Iran sees total internet shutdown in the wake of protests reaching 19 cities, Transatlantic Today

TEHRAN, Iran (Washington Insider Magazine)– There was a significant disruption in internet service in Iran. An advocacy organization said that the 22-year-old woman who had been held by the nation’s morality police died on Wednesday after calls for more demonstrations. This fired up protest several parts of the country. 

Since the nation’s 2009 Green Movement protests, the demonstrations over Mahsa Amini’s death have grown to be one of the biggest threats to theocracy in Iran. High school students, oil workers, and women walking without the mandated headscarf, or hijab, have all participated in demonstrations.

Witnesses said riot police and plainclothes officials were widely stationed around Tehran in response to calls for protests that started at midday on Wednesday. They also talked about issues with their mobile internet services being disrupted.

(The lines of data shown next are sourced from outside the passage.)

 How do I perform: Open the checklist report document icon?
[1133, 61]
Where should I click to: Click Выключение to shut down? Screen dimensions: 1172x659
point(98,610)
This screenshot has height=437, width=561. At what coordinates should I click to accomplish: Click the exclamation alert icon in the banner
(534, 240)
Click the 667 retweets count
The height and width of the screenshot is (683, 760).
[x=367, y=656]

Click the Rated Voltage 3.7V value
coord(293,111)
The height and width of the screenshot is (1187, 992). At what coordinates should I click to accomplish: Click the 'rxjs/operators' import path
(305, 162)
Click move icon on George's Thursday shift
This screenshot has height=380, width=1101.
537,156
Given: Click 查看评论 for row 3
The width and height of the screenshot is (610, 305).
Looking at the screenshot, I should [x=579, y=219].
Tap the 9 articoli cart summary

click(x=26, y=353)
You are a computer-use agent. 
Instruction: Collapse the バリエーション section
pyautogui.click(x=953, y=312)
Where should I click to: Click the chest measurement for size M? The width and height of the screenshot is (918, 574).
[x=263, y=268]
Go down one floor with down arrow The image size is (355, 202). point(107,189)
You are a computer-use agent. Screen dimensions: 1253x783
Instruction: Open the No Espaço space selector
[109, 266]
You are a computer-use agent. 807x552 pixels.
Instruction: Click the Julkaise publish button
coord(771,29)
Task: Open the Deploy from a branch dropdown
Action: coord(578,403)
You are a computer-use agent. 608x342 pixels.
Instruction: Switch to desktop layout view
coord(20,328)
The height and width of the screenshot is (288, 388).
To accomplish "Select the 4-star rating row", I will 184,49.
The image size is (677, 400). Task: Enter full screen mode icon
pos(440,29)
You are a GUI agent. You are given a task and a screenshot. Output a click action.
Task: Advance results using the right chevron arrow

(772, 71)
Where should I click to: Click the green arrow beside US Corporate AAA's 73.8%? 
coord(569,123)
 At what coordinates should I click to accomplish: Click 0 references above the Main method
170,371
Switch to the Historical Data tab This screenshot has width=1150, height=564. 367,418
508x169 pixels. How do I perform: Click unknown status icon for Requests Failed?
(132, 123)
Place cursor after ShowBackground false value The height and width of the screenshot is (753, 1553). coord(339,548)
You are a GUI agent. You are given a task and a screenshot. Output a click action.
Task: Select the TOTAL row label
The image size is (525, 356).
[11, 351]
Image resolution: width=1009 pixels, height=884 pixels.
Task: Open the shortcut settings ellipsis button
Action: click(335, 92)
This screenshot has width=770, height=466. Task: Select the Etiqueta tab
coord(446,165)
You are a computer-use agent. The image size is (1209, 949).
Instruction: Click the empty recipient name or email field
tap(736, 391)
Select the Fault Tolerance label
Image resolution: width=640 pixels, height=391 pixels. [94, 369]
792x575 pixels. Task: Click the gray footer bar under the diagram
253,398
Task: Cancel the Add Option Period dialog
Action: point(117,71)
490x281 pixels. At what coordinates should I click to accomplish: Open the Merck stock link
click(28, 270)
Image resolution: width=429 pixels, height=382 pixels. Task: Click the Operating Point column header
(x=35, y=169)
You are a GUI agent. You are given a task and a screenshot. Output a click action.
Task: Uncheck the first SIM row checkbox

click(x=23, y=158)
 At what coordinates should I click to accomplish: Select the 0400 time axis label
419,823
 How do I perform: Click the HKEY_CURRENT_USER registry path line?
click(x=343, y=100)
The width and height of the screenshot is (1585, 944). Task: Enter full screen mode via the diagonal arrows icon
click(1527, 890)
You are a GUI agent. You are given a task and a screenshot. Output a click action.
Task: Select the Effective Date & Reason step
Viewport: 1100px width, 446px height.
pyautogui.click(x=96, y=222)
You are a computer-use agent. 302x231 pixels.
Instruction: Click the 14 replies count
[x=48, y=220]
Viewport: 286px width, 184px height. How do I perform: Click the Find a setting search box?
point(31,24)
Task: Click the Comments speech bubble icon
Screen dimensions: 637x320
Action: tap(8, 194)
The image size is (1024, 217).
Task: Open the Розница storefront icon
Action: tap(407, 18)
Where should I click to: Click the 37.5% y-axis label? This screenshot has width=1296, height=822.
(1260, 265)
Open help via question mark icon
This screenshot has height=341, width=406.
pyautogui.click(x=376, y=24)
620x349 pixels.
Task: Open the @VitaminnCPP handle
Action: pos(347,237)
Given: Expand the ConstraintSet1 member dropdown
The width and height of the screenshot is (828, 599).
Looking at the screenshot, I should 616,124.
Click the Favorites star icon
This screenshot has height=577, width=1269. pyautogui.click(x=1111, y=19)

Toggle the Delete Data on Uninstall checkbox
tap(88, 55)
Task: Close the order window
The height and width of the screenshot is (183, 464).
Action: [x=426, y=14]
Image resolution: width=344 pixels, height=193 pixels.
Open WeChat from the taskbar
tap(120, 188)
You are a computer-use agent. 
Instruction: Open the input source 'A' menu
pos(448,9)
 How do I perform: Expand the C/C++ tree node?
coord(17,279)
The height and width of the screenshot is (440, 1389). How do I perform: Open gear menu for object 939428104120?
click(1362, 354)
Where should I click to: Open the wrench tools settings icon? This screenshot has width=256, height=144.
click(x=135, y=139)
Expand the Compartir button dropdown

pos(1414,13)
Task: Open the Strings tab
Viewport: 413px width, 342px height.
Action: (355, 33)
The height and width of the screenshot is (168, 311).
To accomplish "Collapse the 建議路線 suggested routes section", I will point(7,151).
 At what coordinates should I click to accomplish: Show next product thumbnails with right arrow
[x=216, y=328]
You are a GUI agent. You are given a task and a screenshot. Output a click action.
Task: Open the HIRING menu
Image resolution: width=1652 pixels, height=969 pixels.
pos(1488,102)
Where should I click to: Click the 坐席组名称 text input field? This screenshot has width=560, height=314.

An advocacy group named NetBlocks said that, even on a working day when students were enrolled in classes all around the nation, Iran’s internet traffic had decreased to about 25% from its high.

Amidst the disruption, witnesses reported seeing at least one protest in Tehran when around 30 women who were without hijab chanted, “Death to the dictator.” Despite the threats from the security officers, passing vehicles honked in solidarity. Others simply carried on with their days while abstaining from wearing the hijab as a silent protest, according to ABC NEWS.

Videos reportedly captured protests on Wednesday in Baharestan, a region to the southeast of Isfahan, as well as Shiraz in the south and Rasht on the Caspian Sea in the north.

Iran’s government maintains that Amini was not assaulted, but according to her family, when she was arrested for violating the Islamic Republic’s stringent dress code, her body had bruises and other indicators of being tortured. In later videos, security personnel can be seen pushing and abusing female demonstrators, including those who had torn off their hijabs.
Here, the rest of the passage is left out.